We can also show the result ignoring the usual construction of $F(X)$ and instead using (only) the universal property definition:
The polynomial ring $F[X]$ is a ring $P$, together with a ring homomorphism $i\colon F\to P$ and a special element $X\in P$, such that for all rings $A$, ring homomorphisms $f\colon F\to A$, and elements $a\in A$, there exists one and only one ring homomorphism $h\colon P\to A$ with $h\circ i=f$ and $h(X)=a$.
Now assume there exists $u\in P$ such that $uX=1$ (or, if we do not demand unital rings, just $uX=i(e)$ for some $e\ne0$).
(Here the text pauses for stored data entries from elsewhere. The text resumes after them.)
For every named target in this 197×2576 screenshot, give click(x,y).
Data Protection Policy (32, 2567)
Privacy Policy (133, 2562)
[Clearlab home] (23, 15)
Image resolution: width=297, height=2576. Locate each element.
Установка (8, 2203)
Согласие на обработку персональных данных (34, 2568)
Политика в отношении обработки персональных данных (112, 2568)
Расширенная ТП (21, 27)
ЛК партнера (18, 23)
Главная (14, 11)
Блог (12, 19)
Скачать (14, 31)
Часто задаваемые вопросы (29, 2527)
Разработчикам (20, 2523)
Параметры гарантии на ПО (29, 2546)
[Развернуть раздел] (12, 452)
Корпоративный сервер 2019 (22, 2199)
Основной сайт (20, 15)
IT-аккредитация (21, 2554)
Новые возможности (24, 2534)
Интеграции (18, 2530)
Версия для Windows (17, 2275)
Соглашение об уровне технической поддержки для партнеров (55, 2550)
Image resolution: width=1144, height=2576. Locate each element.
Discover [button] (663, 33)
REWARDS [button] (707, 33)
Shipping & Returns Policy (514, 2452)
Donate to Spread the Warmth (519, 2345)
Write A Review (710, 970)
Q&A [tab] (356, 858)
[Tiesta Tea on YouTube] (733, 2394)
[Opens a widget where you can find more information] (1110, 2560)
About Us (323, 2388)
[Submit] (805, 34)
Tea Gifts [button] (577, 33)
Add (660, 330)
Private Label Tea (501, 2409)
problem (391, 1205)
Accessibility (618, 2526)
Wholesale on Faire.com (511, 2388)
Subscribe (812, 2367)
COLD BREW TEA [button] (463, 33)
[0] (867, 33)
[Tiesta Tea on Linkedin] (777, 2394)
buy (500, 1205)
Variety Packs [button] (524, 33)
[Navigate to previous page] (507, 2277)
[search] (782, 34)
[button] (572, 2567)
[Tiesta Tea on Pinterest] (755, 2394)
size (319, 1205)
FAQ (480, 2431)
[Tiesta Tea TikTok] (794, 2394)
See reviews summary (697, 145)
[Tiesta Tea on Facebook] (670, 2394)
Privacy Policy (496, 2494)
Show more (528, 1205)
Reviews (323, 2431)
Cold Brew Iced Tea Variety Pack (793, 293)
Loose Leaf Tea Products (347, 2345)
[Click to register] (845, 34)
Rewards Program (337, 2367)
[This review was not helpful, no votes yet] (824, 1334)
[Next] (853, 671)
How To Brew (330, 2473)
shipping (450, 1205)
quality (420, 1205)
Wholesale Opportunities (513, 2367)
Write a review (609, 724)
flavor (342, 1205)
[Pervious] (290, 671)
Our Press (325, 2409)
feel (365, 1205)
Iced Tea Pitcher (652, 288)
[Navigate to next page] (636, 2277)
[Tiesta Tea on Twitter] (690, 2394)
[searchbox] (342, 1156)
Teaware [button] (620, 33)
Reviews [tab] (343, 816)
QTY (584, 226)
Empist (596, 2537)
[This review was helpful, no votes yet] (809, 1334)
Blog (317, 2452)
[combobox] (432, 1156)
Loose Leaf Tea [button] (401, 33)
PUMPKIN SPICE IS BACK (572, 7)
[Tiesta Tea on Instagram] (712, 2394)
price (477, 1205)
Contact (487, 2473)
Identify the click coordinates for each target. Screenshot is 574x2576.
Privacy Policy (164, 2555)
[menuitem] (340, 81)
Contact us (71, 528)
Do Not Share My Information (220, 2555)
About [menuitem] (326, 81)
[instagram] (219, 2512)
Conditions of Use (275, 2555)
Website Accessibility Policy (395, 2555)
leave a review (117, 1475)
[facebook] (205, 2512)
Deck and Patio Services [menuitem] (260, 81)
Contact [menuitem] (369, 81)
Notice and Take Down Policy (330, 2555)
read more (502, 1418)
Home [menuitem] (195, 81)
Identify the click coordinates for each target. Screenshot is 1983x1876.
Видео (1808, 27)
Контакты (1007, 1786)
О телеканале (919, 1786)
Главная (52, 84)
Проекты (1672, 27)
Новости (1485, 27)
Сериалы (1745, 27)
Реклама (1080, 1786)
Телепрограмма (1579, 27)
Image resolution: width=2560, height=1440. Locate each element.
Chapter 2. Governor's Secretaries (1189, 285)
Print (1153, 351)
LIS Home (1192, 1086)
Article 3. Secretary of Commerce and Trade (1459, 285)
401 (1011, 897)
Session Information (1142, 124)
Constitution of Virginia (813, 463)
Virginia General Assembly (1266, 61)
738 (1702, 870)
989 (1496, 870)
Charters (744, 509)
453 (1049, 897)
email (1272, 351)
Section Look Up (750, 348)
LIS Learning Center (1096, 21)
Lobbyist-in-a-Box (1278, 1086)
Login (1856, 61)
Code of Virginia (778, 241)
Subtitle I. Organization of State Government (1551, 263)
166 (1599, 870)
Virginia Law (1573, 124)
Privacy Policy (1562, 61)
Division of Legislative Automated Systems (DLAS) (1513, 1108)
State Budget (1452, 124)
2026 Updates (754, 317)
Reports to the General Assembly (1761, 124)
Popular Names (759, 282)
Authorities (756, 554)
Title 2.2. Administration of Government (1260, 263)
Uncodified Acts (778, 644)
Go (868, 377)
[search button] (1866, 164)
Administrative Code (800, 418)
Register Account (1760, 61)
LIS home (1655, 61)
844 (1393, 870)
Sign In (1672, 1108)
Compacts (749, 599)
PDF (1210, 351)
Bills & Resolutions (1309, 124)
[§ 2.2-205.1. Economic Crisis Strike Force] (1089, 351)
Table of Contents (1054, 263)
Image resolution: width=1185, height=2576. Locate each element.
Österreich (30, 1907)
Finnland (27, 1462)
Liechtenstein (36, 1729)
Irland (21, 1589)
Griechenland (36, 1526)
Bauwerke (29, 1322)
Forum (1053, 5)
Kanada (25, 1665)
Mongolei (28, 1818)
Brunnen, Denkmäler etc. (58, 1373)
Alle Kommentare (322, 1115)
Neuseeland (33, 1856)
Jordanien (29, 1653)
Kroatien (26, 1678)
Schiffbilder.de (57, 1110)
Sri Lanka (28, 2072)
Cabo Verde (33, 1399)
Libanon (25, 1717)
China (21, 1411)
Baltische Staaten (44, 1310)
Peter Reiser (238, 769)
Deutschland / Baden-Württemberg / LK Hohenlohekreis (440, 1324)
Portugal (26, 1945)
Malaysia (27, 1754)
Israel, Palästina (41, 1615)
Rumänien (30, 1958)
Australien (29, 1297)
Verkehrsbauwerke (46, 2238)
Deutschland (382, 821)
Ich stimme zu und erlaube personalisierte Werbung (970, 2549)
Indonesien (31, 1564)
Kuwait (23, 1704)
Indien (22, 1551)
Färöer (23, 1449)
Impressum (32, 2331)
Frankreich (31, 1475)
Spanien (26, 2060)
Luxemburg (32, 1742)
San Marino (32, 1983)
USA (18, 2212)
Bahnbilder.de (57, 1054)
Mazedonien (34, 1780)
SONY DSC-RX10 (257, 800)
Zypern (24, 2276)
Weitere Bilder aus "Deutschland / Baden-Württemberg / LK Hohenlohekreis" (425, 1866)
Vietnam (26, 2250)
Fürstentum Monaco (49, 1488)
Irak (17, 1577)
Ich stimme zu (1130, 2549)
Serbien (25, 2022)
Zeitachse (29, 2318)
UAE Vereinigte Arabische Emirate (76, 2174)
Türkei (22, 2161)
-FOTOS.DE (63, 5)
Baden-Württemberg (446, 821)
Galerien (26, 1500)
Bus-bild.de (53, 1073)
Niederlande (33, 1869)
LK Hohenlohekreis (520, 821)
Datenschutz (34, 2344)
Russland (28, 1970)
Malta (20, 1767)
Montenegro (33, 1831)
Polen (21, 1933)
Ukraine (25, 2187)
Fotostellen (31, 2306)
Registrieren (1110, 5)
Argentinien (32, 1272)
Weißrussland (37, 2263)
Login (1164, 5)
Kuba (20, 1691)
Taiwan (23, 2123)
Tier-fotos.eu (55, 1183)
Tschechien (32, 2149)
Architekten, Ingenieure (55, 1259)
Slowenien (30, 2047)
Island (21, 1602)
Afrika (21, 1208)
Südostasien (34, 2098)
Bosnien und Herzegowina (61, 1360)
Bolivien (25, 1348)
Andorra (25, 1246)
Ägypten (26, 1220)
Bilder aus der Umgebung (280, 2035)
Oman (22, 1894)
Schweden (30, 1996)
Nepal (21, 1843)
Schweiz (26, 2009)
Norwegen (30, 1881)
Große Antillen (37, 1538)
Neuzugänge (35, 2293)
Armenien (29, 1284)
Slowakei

Consider $A=F$, $a=0$, $f=\operatorname{id}_F$. By the universal property, there exists $h\colon P\to F$ such that $h\circ i=\operatorname{id}_F$ and $h(X)=0$. Then $$e=h(i(e))=h(uX)=h(u)h(X)=h(u)0=0,$$ a contradiction.
You can first use intuition from polynomials where coefficients are from the real numbers. Being every where continuous the image of $[-1,1]$ is a compact set, which is bounded for a polynomial. But the image of the same set under $f(x)= \frac1x$ is unbounded. So we can see that in reals, $1/x$ is not a polynomial.
Now take any field of characteristic 0. One can see that if $\alpha$ is any root of $g(x)$ then it has to be a root of the product polynomial $f(x)g(x)$. Now assuming $f(x)=\frac1x$ is a polynomial multiply with the second polynomial $g(x)=x(x-1)$. Their product is the polynomial $(x-1)$, this product has just 1 root namely $1$ whereas $g(x)$ has two roots, 0 and 1. This contradiction should settle the issue.